[fpc-pascal] child units (was: dot within unit file name)

Marco van de Voort marcov at stack.nl
Tue Jan 22 09:48:50 CET 2008


> On Monday 21 January 2008 18:45, Marco van de Voort wrote:

> > I have missed opague types and forcedly qualified importing  (from
> > M2)
> 
> Well, I miss them too. As I'll show you in a moment that they even go 
> hand in hand with child packages.
 
> > M2 doesn't have the nested module "put in arbitrary other file"
> > system though. Such system would have the same problems with M2 as
> > with Pascal.
> 
> Well, you'd definitely need to store not only the information about the 
> interface part in the .ppu file, but also the implementation part, so 
> that any child package can access and use this information.

Then they are different from Modula2. Since in Modula2 you can only process
the inner module as part of the whole module. They are not separately
compilable and are part of the implementation (of course you can inc though)
 
> Because without separate compilation(-units), child packages are 
> relatively useless. After all the real big advantage is that you can 
> extend a package without touching the existing one.

Maybe.
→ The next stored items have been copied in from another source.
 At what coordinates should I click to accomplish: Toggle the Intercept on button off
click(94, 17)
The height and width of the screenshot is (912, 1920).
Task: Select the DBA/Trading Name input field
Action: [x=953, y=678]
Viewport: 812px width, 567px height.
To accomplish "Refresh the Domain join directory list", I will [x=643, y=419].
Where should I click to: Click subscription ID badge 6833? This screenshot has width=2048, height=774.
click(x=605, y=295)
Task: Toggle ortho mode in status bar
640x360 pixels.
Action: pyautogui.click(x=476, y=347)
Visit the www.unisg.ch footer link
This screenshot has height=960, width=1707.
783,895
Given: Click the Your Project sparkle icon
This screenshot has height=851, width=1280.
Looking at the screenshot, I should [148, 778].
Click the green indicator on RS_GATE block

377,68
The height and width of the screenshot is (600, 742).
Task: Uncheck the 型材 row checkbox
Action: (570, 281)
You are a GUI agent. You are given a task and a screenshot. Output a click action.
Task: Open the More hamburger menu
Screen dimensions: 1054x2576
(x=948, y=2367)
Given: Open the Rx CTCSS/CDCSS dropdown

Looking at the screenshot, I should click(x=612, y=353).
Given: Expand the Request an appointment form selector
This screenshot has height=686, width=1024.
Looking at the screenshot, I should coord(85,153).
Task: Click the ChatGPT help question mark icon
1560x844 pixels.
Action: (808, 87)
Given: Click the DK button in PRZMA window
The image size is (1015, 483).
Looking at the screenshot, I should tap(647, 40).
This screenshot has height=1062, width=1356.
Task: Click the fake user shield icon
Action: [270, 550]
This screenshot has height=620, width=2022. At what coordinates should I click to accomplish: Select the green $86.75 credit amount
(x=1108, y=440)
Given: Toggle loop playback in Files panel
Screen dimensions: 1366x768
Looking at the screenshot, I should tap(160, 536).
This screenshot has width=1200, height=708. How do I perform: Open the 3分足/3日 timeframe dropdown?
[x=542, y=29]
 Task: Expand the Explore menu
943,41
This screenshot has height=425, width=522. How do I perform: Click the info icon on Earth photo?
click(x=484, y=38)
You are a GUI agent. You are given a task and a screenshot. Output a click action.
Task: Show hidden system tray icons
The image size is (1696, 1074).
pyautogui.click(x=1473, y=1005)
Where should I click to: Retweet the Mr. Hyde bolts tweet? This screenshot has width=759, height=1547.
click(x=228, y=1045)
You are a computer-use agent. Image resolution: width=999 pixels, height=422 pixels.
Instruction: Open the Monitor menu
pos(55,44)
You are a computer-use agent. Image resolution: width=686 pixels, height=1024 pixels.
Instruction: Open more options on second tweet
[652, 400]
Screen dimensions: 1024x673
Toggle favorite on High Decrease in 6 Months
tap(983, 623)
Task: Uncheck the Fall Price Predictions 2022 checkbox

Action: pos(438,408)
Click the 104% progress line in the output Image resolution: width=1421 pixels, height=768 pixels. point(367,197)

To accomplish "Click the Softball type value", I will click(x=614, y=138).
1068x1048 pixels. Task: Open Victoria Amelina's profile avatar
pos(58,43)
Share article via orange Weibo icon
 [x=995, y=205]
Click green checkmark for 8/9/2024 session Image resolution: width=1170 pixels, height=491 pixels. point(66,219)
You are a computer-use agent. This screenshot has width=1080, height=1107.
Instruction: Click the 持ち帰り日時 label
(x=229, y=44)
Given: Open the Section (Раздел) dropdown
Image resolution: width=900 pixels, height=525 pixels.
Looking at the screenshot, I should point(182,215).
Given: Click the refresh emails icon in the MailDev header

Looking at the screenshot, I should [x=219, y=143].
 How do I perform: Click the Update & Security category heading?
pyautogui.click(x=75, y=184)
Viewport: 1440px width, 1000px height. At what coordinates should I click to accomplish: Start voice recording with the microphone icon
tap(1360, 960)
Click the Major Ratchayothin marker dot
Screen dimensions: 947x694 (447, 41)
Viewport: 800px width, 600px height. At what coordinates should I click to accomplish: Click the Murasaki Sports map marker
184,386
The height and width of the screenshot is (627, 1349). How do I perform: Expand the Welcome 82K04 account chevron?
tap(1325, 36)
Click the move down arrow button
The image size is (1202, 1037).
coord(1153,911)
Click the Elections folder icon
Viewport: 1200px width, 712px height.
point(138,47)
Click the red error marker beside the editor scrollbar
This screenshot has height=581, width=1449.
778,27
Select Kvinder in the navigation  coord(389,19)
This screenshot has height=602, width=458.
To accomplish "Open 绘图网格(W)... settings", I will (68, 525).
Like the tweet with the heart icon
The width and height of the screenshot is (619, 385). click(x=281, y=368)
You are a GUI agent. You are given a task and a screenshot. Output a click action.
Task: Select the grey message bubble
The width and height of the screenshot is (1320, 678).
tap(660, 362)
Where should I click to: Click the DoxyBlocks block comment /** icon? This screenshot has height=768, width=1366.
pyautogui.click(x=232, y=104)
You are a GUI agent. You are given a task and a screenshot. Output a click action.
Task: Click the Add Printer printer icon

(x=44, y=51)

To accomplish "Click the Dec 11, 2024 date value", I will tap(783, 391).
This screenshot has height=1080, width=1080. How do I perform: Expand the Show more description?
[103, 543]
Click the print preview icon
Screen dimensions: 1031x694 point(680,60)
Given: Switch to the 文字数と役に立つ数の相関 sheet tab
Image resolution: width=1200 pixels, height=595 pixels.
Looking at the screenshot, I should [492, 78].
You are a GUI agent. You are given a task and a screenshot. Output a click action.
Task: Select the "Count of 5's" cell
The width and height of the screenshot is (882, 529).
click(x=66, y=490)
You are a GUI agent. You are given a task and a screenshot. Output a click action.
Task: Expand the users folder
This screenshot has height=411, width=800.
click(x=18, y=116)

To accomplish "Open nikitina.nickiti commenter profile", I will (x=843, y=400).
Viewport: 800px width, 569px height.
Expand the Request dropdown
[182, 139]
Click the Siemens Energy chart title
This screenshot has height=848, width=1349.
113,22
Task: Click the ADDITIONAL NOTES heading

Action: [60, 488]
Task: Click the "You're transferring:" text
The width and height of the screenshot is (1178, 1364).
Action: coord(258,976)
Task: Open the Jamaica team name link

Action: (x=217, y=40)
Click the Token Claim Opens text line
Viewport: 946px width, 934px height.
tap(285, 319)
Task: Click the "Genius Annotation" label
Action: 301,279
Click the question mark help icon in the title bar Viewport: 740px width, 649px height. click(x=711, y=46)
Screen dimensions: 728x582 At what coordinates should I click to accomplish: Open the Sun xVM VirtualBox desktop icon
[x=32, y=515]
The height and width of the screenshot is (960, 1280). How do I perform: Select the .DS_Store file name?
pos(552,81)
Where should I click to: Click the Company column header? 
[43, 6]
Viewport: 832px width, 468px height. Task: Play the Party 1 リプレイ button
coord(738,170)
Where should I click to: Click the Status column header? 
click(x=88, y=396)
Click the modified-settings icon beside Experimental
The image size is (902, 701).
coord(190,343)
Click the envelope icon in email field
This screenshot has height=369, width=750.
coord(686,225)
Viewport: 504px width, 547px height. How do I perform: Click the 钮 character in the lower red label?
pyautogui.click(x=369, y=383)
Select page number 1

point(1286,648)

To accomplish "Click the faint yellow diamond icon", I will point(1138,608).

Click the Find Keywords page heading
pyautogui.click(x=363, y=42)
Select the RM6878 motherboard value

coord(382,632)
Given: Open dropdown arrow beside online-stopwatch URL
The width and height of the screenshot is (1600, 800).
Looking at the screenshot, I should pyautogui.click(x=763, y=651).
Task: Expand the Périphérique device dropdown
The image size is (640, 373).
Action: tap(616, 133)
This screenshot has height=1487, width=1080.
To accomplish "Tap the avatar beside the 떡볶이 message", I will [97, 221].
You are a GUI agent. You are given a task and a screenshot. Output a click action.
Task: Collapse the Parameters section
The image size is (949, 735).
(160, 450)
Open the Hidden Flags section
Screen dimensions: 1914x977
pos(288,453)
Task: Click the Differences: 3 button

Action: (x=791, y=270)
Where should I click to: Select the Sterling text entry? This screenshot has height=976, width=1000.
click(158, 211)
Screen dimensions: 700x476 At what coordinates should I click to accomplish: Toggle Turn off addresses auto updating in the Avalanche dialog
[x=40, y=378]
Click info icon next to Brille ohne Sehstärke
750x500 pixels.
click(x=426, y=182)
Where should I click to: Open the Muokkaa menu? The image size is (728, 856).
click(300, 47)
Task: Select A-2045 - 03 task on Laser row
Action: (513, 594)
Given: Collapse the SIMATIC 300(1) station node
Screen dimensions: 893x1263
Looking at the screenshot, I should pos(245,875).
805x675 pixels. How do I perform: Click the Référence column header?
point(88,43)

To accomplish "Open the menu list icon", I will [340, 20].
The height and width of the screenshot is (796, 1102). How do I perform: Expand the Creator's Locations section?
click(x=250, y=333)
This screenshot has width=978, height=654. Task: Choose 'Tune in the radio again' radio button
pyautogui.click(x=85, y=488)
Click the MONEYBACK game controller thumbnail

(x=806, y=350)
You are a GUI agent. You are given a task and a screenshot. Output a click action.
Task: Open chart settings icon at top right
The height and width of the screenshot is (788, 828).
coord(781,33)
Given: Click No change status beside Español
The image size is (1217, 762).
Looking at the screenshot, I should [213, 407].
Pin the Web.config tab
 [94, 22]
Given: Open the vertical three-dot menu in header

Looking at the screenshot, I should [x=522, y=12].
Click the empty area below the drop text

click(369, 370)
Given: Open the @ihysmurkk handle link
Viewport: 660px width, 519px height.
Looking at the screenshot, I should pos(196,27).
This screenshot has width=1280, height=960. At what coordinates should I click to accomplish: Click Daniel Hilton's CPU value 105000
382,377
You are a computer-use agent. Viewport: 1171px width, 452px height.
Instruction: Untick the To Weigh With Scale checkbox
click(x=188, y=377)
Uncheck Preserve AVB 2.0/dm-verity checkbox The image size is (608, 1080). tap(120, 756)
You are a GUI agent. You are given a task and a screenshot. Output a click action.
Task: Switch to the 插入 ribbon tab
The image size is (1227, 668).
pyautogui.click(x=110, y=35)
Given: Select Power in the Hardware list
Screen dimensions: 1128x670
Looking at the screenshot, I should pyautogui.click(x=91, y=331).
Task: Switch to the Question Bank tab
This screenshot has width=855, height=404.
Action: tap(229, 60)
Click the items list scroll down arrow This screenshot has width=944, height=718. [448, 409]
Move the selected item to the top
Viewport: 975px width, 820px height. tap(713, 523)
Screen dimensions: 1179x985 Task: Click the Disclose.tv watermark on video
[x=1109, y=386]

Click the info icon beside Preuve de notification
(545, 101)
Keep in mind that opague is roughly comparable with 

type tmyopaguetype = type pointer;

Since the interface must 100% define the interface so that it can be used,
which is a hard rule with Pascal and Modula2.

This makes e.g. the operator overloading already hard, since it can't be a
record (even variant). 

I think also that it puts a bomb under your example in other ways.

> Now the only ways to add functionality to the unit would be to

 
> No touching of the original "Complex_Numbers", no recompilation for 
> units already using it and the knowledge that the original code has not 
> changed a bit. Additionally the inner working of the type "Complex" is 
> still not exposed to any other unit.
> 
> And yes, I miss that.

It is a bit the .NET class helper (partial classes) trick in a modular
setting. I don't like that either. The gain you get from your old and
trusted code, you loose in complexity and clarity of overview in the module
system (an import of complexnumbers in one place might suddenly react
differently due to the partial module/classhelper)

Not to say that it also hugely complicates the compiler, since it has to
factor the possible existance of these slave units in any unit usage.